In your reply, reproduce every line of the data without any alteration.

──────── SOURCE RECORDS ────────

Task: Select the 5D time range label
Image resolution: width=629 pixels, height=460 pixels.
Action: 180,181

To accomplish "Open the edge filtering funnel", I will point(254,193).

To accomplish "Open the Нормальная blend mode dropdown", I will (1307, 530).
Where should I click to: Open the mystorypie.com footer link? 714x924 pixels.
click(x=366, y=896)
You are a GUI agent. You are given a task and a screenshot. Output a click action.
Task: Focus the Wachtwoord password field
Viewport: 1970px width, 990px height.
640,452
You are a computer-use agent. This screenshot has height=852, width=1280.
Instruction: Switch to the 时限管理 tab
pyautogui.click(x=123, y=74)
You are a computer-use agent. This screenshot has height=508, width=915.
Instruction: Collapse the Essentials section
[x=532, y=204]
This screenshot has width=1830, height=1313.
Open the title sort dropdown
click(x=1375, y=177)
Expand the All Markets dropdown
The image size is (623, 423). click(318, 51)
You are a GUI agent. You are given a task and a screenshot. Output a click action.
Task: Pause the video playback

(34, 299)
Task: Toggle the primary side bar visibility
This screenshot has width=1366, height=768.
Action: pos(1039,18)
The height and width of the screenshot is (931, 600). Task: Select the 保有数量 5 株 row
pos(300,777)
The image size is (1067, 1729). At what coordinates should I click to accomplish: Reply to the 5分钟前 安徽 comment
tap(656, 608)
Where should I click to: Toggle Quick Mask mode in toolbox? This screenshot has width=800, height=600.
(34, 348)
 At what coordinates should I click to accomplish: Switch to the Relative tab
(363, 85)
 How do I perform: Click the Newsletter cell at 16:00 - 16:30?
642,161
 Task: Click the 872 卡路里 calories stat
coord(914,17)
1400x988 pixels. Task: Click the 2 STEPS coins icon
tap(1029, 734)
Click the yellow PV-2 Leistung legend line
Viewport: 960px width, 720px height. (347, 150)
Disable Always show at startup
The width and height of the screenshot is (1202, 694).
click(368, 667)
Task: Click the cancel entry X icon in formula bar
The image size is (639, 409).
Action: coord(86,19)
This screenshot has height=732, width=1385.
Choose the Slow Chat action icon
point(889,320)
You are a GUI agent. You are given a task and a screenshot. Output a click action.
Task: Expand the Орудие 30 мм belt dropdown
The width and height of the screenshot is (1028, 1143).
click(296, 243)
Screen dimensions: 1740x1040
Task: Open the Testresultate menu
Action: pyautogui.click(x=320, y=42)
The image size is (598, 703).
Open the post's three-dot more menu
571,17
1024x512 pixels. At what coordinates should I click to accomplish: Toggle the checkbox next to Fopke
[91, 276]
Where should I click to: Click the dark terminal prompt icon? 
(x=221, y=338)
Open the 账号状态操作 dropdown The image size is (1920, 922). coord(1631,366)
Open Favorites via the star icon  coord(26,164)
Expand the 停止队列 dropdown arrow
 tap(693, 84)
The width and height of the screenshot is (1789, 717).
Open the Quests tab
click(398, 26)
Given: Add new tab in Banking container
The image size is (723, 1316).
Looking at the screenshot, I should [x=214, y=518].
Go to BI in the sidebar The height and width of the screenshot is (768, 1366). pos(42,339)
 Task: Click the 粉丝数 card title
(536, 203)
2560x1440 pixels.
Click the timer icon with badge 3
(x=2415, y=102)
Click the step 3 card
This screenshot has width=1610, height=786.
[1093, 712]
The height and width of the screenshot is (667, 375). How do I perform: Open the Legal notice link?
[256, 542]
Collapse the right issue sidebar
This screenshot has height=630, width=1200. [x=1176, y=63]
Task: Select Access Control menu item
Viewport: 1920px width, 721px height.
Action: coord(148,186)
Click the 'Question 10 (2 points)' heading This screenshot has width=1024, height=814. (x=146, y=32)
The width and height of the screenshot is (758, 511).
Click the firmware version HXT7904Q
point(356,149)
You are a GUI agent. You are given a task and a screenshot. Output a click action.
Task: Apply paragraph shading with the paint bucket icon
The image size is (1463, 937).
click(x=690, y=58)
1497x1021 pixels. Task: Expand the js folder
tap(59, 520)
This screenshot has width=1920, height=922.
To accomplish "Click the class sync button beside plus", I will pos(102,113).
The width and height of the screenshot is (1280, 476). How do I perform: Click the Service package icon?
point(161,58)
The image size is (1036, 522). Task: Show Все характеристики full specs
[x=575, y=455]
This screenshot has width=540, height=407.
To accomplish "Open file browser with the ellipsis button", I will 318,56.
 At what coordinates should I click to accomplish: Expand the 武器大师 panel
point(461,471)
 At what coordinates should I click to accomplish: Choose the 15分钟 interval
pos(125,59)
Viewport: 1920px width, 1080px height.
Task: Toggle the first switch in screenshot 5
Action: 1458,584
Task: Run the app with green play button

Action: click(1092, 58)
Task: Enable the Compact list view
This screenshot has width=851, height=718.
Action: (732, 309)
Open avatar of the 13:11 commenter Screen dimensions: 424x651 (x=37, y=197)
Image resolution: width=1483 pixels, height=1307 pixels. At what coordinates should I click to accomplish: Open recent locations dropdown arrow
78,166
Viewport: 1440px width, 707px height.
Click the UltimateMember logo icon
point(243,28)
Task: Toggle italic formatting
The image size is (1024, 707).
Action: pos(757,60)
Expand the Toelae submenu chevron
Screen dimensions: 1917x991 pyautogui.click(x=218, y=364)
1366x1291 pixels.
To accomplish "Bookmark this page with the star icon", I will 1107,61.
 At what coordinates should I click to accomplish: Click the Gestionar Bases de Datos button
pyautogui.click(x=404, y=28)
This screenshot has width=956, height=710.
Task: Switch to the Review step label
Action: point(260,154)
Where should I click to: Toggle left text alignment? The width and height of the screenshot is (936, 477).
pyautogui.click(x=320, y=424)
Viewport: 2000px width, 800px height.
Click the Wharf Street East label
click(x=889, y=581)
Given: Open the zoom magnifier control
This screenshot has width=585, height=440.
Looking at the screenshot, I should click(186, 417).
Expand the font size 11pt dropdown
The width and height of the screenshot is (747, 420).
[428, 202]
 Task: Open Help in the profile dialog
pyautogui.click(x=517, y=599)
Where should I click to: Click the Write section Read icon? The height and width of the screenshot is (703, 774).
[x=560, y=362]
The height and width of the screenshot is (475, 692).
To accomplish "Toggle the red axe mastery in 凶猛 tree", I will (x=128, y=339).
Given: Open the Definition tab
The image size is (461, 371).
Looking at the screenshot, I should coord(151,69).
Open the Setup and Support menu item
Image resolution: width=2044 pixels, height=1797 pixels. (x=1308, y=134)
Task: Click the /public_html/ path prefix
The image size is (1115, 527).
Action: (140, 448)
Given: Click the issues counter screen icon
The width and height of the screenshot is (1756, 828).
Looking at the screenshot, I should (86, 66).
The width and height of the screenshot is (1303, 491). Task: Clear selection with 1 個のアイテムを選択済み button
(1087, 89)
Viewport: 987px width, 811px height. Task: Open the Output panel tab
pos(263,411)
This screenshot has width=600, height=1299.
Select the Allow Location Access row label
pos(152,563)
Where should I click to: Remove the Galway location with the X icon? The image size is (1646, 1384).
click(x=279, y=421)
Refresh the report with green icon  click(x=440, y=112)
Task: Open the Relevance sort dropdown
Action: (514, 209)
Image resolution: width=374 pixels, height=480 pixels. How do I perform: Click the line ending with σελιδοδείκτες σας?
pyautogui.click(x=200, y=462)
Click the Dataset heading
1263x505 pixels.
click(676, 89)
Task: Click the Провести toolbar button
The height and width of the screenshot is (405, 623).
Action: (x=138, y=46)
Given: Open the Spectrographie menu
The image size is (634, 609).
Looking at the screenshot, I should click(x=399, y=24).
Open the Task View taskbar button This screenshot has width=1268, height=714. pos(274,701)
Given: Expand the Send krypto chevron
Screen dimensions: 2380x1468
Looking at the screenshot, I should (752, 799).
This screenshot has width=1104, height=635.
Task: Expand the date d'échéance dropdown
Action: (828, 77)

────────

» **SOLVED PROBLEM**:
Task: Select the 5D time range label
Image resolution: width=629 pixels, height=460 pixels.
Action: 180,181

To accomplish "Open the edge filtering funnel", I will point(254,193).

To accomplish "Open the Нормальная blend mode dropdown", I will (1307, 530).
Where should I click to: Open the mystorypie.com footer link? 714x924 pixels.
click(x=366, y=896)
You are a GUI agent. You are given a task and a screenshot. Output a click action.
Task: Focus the Wachtwoord password field
Viewport: 1970px width, 990px height.
640,452
You are a computer-use agent. This screenshot has height=852, width=1280.
Instruction: Switch to the 时限管理 tab
pyautogui.click(x=123, y=74)
You are a computer-use agent. This screenshot has height=508, width=915.
Instruction: Collapse the Essentials section
[x=532, y=204]
This screenshot has width=1830, height=1313.
Open the title sort dropdown
click(x=1375, y=177)
Expand the All Markets dropdown
The image size is (623, 423). click(318, 51)
You are a GUI agent. You are given a task and a screenshot. Output a click action.
Task: Pause the video playback

(34, 299)
Task: Toggle the primary side bar visibility
This screenshot has width=1366, height=768.
Action: pos(1039,18)
The height and width of the screenshot is (931, 600). Task: Select the 保有数量 5 株 row
pos(300,777)
The image size is (1067, 1729). At what coordinates should I click to accomplish: Reply to the 5分钟前 安徽 comment
tap(656, 608)
Where should I click to: Toggle Quick Mask mode in toolbox? This screenshot has width=800, height=600.
(34, 348)
 At what coordinates should I click to accomplish: Switch to the Relative tab
(363, 85)
 How do I perform: Click the Newsletter cell at 16:00 - 16:30?
642,161
 Task: Click the 872 卡路里 calories stat
coord(914,17)
1400x988 pixels. Task: Click the 2 STEPS coins icon
tap(1029, 734)
Click the yellow PV-2 Leistung legend line
Viewport: 960px width, 720px height. (347, 150)
Disable Always show at startup
The width and height of the screenshot is (1202, 694).
click(368, 667)
Task: Click the cancel entry X icon in formula bar
The image size is (639, 409).
Action: coord(86,19)
This screenshot has height=732, width=1385.
Choose the Slow Chat action icon
point(889,320)
You are a GUI agent. You are given a task and a screenshot. Output a click action.
Task: Expand the Орудие 30 мм belt dropdown
The width and height of the screenshot is (1028, 1143).
click(296, 243)
Screen dimensions: 1740x1040
Task: Open the Testresultate menu
Action: pyautogui.click(x=320, y=42)
The image size is (598, 703).
Open the post's three-dot more menu
571,17
1024x512 pixels. At what coordinates should I click to accomplish: Toggle the checkbox next to Fopke
[91, 276]
Where should I click to: Click the dark terminal prompt icon? 
(x=221, y=338)
Open the 账号状态操作 dropdown The image size is (1920, 922). coord(1631,366)
Open Favorites via the star icon  coord(26,164)
Expand the 停止队列 dropdown arrow
 tap(693, 84)
The width and height of the screenshot is (1789, 717).
Open the Quests tab
click(398, 26)
Given: Add new tab in Banking container
The image size is (723, 1316).
Looking at the screenshot, I should [x=214, y=518].
Go to BI in the sidebar The height and width of the screenshot is (768, 1366). pos(42,339)
 Task: Click the 粉丝数 card title
(536, 203)
2560x1440 pixels.
Click the timer icon with badge 3
(x=2415, y=102)
Click the step 3 card
This screenshot has width=1610, height=786.
[1093, 712]
The height and width of the screenshot is (667, 375). How do I perform: Open the Legal notice link?
[256, 542]
Collapse the right issue sidebar
This screenshot has height=630, width=1200. [x=1176, y=63]
Task: Select Access Control menu item
Viewport: 1920px width, 721px height.
Action: coord(148,186)
Click the 'Question 10 (2 points)' heading This screenshot has width=1024, height=814. (x=146, y=32)
The width and height of the screenshot is (758, 511).
Click the firmware version HXT7904Q
point(356,149)
You are a GUI agent. You are given a task and a screenshot. Output a click action.
Task: Apply paragraph shading with the paint bucket icon
The image size is (1463, 937).
click(x=690, y=58)
1497x1021 pixels. Task: Expand the js folder
tap(59, 520)
This screenshot has width=1920, height=922.
To accomplish "Click the class sync button beside plus", I will pos(102,113).
The width and height of the screenshot is (1280, 476). How do I perform: Click the Service package icon?
point(161,58)
The image size is (1036, 522). Task: Show Все характеристики full specs
[x=575, y=455]
This screenshot has width=540, height=407.
To accomplish "Open file browser with the ellipsis button", I will 318,56.
 At what coordinates should I click to accomplish: Expand the 武器大师 panel
point(461,471)
 At what coordinates should I click to accomplish: Choose the 15分钟 interval
pos(125,59)
Viewport: 1920px width, 1080px height.
Task: Toggle the first switch in screenshot 5
Action: 1458,584
Task: Run the app with green play button

Action: click(1092, 58)
Task: Enable the Compact list view
This screenshot has width=851, height=718.
Action: (732, 309)
Open avatar of the 13:11 commenter Screen dimensions: 424x651 (x=37, y=197)
Image resolution: width=1483 pixels, height=1307 pixels. At what coordinates should I click to accomplish: Open recent locations dropdown arrow
78,166
Viewport: 1440px width, 707px height.
Click the UltimateMember logo icon
point(243,28)
Task: Toggle italic formatting
The image size is (1024, 707).
Action: pos(757,60)
Expand the Toelae submenu chevron
Screen dimensions: 1917x991 pyautogui.click(x=218, y=364)
1366x1291 pixels.
To accomplish "Bookmark this page with the star icon", I will 1107,61.
 At what coordinates should I click to accomplish: Click the Gestionar Bases de Datos button
pyautogui.click(x=404, y=28)
This screenshot has width=956, height=710.
Task: Switch to the Review step label
Action: point(260,154)
Where should I click to: Toggle left text alignment? The width and height of the screenshot is (936, 477).
pyautogui.click(x=320, y=424)
Viewport: 2000px width, 800px height.
Click the Wharf Street East label
click(x=889, y=581)
Given: Open the zoom magnifier control
This screenshot has width=585, height=440.
Looking at the screenshot, I should click(186, 417).
Expand the font size 11pt dropdown
The width and height of the screenshot is (747, 420).
[428, 202]
 Task: Open Help in the profile dialog
pyautogui.click(x=517, y=599)
Where should I click to: Click the Write section Read icon? The height and width of the screenshot is (703, 774).
[x=560, y=362]
The height and width of the screenshot is (475, 692).
To accomplish "Toggle the red axe mastery in 凶猛 tree", I will (x=128, y=339).
Given: Open the Definition tab
The image size is (461, 371).
Looking at the screenshot, I should coord(151,69).
Open the Setup and Support menu item
Image resolution: width=2044 pixels, height=1797 pixels. (x=1308, y=134)
Task: Click the /public_html/ path prefix
The image size is (1115, 527).
Action: (140, 448)
Given: Click the issues counter screen icon
The width and height of the screenshot is (1756, 828).
Looking at the screenshot, I should (86, 66).
The width and height of the screenshot is (1303, 491). Task: Clear selection with 1 個のアイテムを選択済み button
(1087, 89)
Viewport: 987px width, 811px height. Task: Open the Output panel tab
pos(263,411)
This screenshot has width=600, height=1299.
Select the Allow Location Access row label
pos(152,563)
Where should I click to: Remove the Galway location with the X icon? The image size is (1646, 1384).
click(x=279, y=421)
Refresh the report with green icon  click(x=440, y=112)
Task: Open the Relevance sort dropdown
Action: (514, 209)
Image resolution: width=374 pixels, height=480 pixels. How do I perform: Click the line ending with σελιδοδείκτες σας?
pyautogui.click(x=200, y=462)
Click the Dataset heading
1263x505 pixels.
click(676, 89)
Task: Click the Провести toolbar button
The height and width of the screenshot is (405, 623).
Action: (x=138, y=46)
Given: Open the Spectrographie menu
The image size is (634, 609).
Looking at the screenshot, I should click(x=399, y=24).
Open the Task View taskbar button This screenshot has width=1268, height=714. pos(274,701)
Given: Expand the Send krypto chevron
Screen dimensions: 2380x1468
Looking at the screenshot, I should (752, 799).
This screenshot has width=1104, height=635.
Task: Expand the date d'échéance dropdown
Action: (828, 77)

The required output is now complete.